* What you will do *
Stop at the line that contains "is (353, 545).". Until then, set down each line of the records exactly, beginning with the first, and skip pictures.

* Saved entries *
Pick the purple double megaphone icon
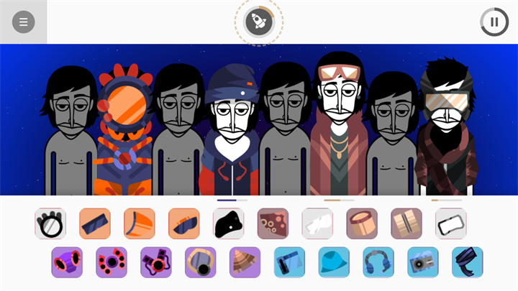click(x=67, y=262)
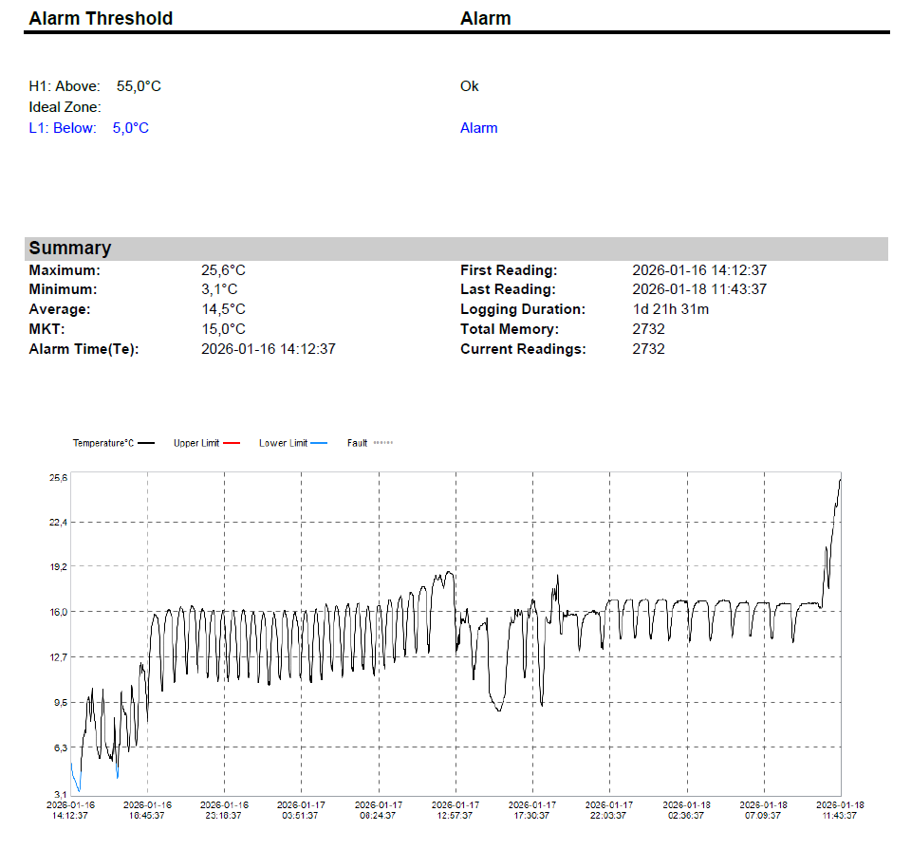Viewport: 911px width, 867px height.
Task: Click the 2026-01-18 07:09:37 time axis label
Action: coord(763,809)
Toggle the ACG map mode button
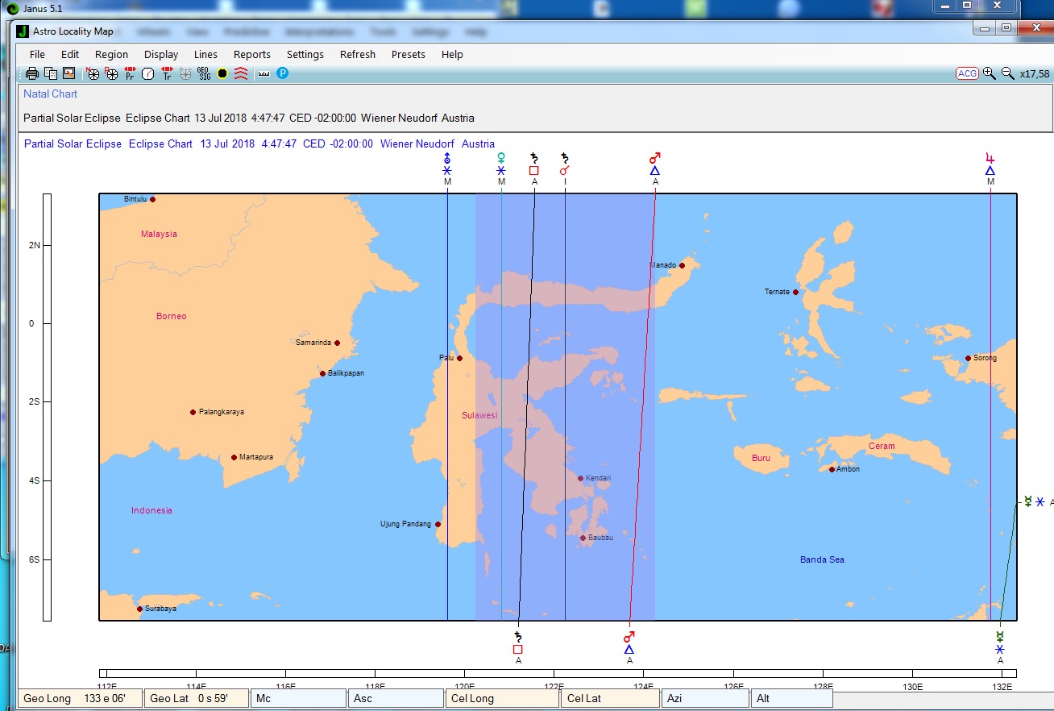Screen dimensions: 1054x711 (967, 73)
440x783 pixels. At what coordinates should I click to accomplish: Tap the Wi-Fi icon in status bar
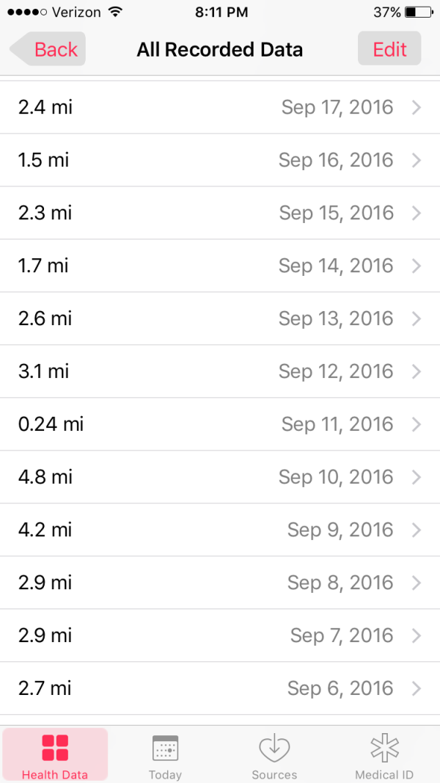click(114, 12)
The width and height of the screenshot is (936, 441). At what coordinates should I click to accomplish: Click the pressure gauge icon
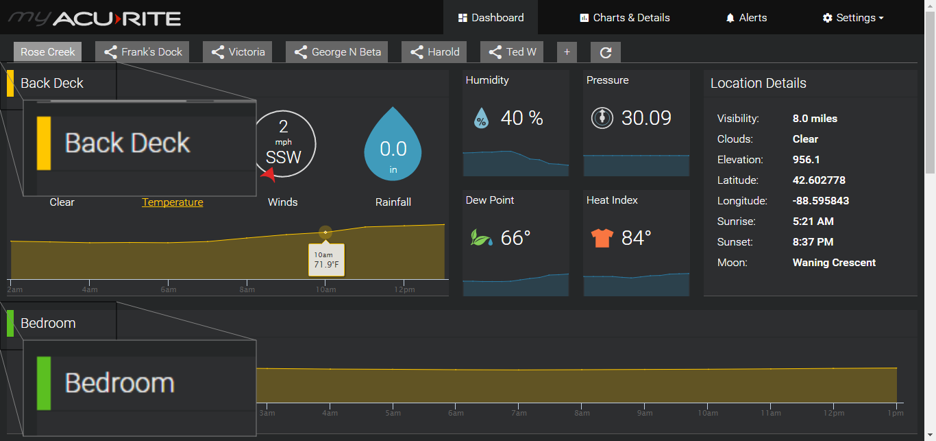point(602,118)
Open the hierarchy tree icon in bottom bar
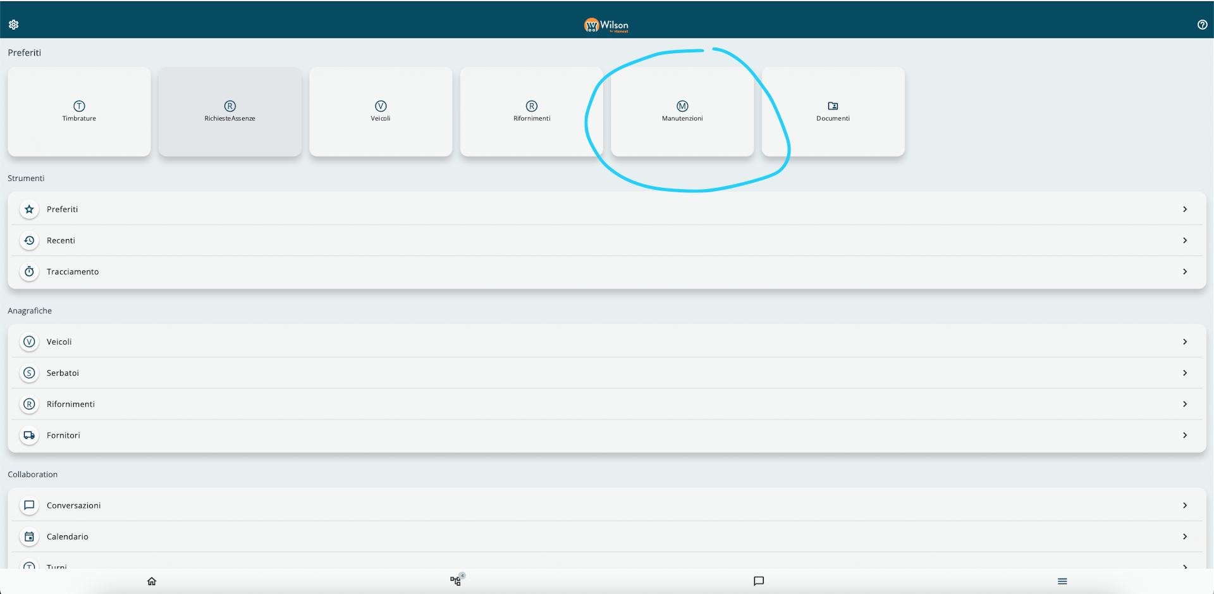Image resolution: width=1214 pixels, height=594 pixels. coord(455,581)
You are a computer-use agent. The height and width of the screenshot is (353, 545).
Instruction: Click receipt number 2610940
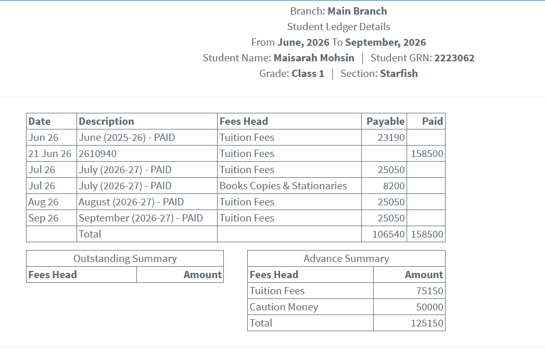click(98, 153)
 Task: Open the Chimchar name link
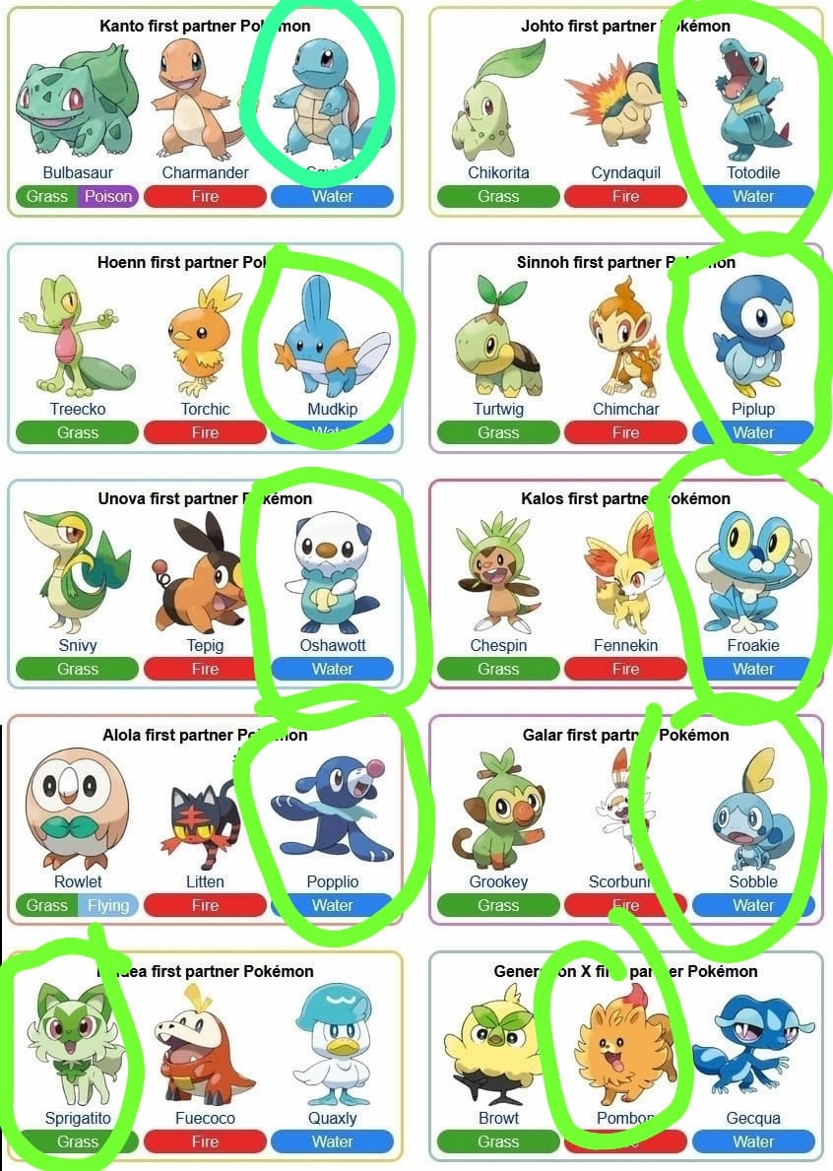pos(625,410)
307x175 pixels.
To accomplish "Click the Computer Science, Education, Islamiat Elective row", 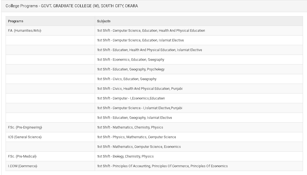I will [199, 40].
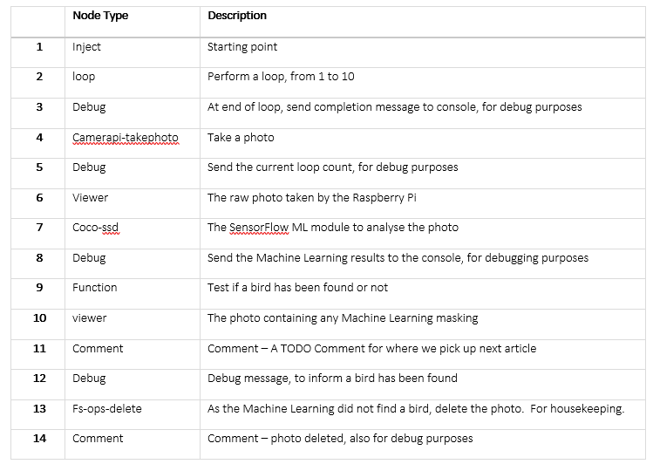This screenshot has height=464, width=653.
Task: Click the "Starting point" description text
Action: point(242,47)
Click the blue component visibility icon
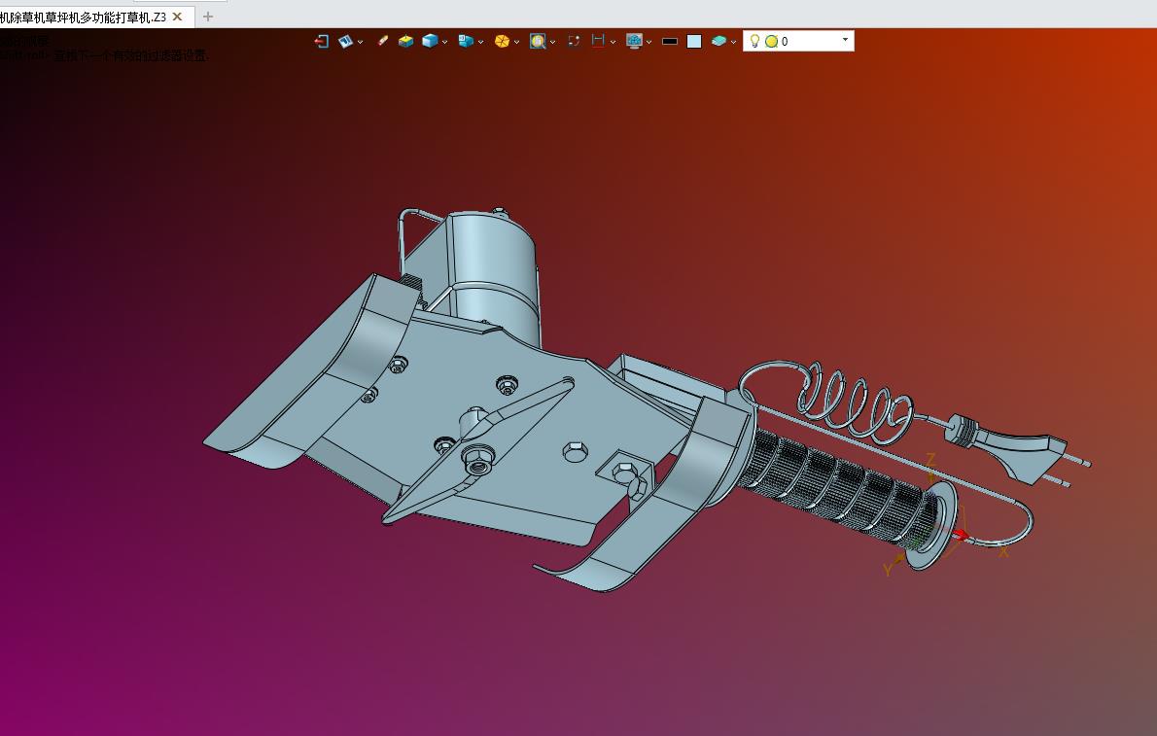 coord(466,42)
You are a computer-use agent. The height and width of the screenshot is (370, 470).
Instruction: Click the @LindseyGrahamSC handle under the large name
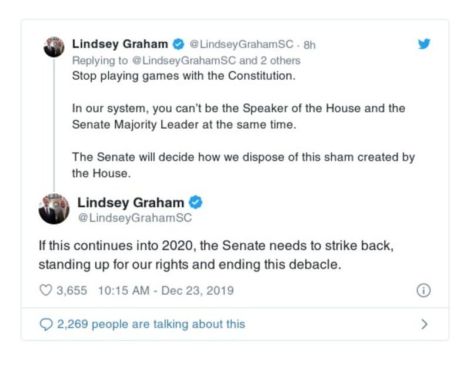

* Task result *
Pick the purple double megaphone icon
click(x=67, y=262)
Viewport: 911px width, 867px height.
Task: Click the 2026-01-18 07:09:37 time axis label
Action: coord(763,809)
Toggle the ACG map mode button
Screen dimensions: 1054x711 (967, 73)
440x783 pixels. At what coordinates should I click to accomplish: Tap the Wi-Fi icon in status bar
click(114, 12)
The width and height of the screenshot is (936, 441). At what coordinates should I click to accomplish: Click the pressure gauge icon
point(602,118)
Open the hierarchy tree icon in bottom bar
Image resolution: width=1214 pixels, height=594 pixels. coord(455,581)
You are a computer-use agent. The height and width of the screenshot is (353, 545).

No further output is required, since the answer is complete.